If you have a bidirectional relationship, such as facebook friends, whats the mindset behind creating the table to represent that? My initial thought was a table with basically userID and friendID, where both are foreign keys pointing to a user table. But then I realized if you did that, you'd either have to create two entries representing the relationship in both directions, which would be redundant data, or you'd have to write the query to search both columns.

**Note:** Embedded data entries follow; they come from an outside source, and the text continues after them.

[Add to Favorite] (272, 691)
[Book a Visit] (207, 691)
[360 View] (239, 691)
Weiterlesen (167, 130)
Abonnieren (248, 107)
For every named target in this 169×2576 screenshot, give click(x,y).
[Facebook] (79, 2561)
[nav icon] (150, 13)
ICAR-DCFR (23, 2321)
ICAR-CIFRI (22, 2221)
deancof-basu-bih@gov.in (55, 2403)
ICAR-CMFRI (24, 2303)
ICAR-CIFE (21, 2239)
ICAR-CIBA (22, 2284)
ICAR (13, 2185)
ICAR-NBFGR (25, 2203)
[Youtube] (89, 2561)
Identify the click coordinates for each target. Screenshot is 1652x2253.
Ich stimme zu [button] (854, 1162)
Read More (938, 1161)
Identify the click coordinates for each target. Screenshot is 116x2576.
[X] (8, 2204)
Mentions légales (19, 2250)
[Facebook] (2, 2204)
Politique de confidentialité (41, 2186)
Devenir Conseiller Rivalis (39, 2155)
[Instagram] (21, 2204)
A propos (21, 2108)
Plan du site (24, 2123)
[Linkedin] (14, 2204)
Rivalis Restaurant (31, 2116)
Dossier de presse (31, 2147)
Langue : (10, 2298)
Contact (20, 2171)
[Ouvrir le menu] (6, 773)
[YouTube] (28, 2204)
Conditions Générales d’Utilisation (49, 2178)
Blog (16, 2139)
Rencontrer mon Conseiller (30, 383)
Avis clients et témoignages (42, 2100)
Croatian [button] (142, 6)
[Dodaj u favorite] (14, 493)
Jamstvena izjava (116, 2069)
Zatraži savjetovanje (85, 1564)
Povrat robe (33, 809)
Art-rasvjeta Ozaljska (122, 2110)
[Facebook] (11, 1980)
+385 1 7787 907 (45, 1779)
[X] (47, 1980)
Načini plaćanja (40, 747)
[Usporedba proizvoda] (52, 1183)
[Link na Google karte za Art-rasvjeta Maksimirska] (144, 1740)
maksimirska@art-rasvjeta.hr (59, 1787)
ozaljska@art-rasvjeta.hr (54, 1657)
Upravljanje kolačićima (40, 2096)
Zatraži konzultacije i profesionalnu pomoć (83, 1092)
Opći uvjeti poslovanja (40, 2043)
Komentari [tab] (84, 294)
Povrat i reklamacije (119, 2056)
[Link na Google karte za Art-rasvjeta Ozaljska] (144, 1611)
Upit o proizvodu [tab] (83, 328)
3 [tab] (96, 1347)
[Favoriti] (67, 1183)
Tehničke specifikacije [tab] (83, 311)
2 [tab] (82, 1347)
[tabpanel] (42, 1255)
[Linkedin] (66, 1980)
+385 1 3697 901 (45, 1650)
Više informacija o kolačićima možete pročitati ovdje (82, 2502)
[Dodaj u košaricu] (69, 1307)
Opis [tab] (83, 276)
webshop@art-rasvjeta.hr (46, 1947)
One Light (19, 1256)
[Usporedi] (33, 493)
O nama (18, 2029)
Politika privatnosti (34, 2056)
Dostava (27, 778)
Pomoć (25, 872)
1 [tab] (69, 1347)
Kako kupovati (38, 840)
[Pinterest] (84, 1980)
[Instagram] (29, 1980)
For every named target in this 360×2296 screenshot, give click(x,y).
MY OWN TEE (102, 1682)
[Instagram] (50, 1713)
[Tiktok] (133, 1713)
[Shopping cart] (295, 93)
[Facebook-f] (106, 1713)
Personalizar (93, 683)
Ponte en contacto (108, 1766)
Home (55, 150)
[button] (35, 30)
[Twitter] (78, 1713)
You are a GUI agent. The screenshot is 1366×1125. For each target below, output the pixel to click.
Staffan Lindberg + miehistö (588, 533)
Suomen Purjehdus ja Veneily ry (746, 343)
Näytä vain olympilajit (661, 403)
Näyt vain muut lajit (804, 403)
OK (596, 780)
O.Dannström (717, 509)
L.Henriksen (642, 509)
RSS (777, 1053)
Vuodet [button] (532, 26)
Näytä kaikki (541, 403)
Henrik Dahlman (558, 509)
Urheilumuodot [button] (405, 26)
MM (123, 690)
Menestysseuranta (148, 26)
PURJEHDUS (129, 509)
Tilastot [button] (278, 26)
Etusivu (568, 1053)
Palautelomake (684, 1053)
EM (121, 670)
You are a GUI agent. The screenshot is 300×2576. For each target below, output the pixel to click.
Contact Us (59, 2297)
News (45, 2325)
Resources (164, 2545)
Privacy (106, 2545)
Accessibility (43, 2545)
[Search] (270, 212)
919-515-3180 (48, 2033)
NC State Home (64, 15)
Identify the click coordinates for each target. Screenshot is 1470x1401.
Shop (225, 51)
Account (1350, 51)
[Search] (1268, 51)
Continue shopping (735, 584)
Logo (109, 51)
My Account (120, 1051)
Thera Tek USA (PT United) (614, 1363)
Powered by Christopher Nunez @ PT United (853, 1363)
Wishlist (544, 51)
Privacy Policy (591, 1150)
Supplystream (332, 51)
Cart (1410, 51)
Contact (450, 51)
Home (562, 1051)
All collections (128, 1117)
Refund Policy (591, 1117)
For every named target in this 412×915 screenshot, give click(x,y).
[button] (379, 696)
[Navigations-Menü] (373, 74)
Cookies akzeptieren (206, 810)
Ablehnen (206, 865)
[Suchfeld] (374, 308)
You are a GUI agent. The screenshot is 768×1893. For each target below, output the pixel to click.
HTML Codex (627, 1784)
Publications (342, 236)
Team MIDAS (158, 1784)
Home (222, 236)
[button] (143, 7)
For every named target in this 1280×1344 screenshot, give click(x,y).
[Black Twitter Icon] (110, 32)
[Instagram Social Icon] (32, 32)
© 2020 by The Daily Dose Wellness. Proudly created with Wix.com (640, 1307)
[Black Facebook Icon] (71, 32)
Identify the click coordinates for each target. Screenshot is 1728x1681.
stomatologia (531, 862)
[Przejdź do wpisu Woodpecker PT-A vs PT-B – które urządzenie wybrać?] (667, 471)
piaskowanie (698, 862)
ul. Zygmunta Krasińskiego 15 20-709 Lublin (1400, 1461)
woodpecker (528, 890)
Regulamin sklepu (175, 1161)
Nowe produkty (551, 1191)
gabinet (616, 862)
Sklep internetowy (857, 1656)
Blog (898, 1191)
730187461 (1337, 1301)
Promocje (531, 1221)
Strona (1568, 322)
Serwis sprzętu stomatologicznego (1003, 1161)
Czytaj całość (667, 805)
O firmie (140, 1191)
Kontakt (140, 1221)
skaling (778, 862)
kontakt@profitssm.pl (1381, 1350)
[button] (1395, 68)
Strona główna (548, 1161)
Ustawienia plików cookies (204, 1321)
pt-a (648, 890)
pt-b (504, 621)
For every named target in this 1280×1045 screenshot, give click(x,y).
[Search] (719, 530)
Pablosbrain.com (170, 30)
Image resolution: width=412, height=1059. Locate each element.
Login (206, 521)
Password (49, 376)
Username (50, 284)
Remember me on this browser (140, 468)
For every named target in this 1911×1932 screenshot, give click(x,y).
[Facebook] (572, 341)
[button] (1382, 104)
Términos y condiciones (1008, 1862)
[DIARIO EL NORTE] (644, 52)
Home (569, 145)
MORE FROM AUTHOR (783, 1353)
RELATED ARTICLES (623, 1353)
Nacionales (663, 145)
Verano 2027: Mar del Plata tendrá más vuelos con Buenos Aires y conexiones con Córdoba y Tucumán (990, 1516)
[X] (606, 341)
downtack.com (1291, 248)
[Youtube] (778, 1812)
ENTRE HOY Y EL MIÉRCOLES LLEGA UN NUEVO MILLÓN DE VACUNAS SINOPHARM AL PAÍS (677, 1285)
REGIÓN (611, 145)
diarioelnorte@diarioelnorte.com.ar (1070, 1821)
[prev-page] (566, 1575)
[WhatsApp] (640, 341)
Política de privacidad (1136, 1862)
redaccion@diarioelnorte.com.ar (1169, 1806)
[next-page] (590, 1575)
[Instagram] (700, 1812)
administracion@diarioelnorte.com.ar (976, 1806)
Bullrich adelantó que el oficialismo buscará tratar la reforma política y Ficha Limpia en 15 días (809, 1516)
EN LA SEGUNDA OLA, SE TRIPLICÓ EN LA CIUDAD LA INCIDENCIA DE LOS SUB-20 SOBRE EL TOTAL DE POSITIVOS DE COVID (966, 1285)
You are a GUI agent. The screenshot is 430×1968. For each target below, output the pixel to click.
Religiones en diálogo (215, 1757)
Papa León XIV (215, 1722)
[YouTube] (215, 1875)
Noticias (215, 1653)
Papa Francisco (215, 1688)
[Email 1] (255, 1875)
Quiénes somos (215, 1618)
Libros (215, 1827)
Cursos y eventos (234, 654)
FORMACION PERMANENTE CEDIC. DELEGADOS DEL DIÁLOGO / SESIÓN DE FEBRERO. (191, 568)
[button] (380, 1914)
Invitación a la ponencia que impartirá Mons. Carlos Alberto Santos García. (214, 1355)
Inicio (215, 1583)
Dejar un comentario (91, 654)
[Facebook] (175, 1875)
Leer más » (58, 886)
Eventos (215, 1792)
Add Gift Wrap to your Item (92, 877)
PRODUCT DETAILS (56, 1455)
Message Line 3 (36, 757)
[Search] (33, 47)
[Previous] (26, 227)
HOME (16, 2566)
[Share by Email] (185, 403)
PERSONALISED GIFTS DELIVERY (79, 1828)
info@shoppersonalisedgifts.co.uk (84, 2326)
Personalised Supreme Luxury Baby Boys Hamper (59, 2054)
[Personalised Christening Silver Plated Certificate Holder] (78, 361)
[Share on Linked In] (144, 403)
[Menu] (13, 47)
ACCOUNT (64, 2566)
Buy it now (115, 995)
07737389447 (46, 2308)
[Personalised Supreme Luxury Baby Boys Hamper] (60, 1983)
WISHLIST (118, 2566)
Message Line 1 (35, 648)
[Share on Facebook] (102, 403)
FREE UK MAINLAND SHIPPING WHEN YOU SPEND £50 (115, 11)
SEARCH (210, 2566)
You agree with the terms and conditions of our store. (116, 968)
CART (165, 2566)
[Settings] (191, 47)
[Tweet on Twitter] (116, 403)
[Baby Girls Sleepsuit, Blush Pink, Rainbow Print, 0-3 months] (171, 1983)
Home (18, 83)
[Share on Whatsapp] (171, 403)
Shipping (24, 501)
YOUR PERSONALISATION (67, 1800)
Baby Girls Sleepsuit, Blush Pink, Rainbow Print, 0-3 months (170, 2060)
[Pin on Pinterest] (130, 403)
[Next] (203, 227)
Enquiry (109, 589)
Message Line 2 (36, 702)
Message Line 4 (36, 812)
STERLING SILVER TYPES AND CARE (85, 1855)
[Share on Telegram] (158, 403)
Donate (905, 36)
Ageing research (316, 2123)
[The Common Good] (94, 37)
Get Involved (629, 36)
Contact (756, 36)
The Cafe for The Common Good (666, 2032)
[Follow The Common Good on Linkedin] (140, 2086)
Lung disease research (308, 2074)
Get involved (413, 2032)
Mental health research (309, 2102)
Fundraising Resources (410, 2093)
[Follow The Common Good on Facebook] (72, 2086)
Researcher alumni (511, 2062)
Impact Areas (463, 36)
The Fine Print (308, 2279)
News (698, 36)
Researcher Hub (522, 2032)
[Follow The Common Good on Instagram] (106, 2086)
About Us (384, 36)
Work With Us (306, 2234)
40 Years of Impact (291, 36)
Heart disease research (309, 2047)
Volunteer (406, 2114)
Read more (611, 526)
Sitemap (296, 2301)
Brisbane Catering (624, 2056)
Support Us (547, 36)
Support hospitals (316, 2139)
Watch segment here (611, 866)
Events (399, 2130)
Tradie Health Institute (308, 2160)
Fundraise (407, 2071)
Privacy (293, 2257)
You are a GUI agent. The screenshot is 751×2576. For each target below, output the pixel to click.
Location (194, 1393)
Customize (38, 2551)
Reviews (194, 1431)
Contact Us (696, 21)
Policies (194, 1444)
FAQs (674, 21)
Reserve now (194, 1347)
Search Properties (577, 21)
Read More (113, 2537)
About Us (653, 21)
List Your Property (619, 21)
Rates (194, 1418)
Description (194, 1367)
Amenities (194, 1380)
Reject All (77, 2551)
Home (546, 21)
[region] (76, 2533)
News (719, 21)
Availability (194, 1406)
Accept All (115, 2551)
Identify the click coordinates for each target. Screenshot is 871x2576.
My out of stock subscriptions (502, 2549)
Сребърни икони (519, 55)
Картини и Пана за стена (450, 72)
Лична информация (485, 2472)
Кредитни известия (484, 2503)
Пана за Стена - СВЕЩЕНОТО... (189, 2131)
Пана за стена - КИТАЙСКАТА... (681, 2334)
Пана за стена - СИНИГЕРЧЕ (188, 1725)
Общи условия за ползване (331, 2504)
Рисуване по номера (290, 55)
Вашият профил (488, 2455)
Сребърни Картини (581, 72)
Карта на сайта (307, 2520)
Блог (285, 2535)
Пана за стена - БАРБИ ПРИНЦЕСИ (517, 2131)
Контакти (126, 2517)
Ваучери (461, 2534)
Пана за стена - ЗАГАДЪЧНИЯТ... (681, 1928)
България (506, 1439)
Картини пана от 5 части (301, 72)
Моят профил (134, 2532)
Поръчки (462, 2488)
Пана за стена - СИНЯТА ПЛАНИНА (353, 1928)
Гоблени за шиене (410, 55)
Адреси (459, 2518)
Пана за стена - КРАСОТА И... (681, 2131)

Is there another technique I don't know of? Am I on the right path? Is there another reasoning I don't know?

12-29-2011, 08:04 PM
I believe one thing I saw a forum do in their MySQL structure is have a "friendid" column that contains a list of user ids that are friends of the user (separated by some deliminator, such as "," or " "). You would just load the user row, get the entry, split the list of ids, and do whatever you want with them. Of course, this isn't literally bidirectional (as your solution isn't either), but you can make it seem bidirectional by making sure each added friend has the user's id in their "friendid" column.

Old Pedant
12-29-2011, 08:48 PM
Oh, PLEASE do not even *THINK* of using Apothem's "solution"!!!

That's the worst advice you could get.

Sorry, but true. *NEVER* store a delimited list in a single field in *ANY* relational database.

Just for starters (and I mean that), how would you then use SQL to answer a simple question such as "How many users have 'John Doe' in their FRIENDS list?"

Oh, you can code it, but it will be a really ugly query and it will be slow, as there is no way to take advantage of any indexing.

But now give a shot at coding "How many users have 'John Doe' in their FRIENDS list and, in addition, have at least 4 other friends in common?"

We'll wait for you to give us an answer sometime in 2013.


Old Pedant
12-29-2011, 08:57 PM
The right answer is the usual one: NORMALIZATION.

A simple MANY-TO-MANY table:

CREATE TABLE friends (
userid INT REFERENCES users(userid),
friendid INT REFERENCES users(userid),
PRIMARY KEY (userid,friendid)

Whether you store "John is a friend of Mary" as one row in that table or as two (that is, so you also have "Mary is a friend of John") is up to you. The extra space needed is miniscule (8 bytes or so, per friend link) and it does simplify queries. But it's really no big deal to join to the friends table via both fields:

SELECT username
FROM users, friends
WHERE users.userid IN ( friends.userid, friends.friendid )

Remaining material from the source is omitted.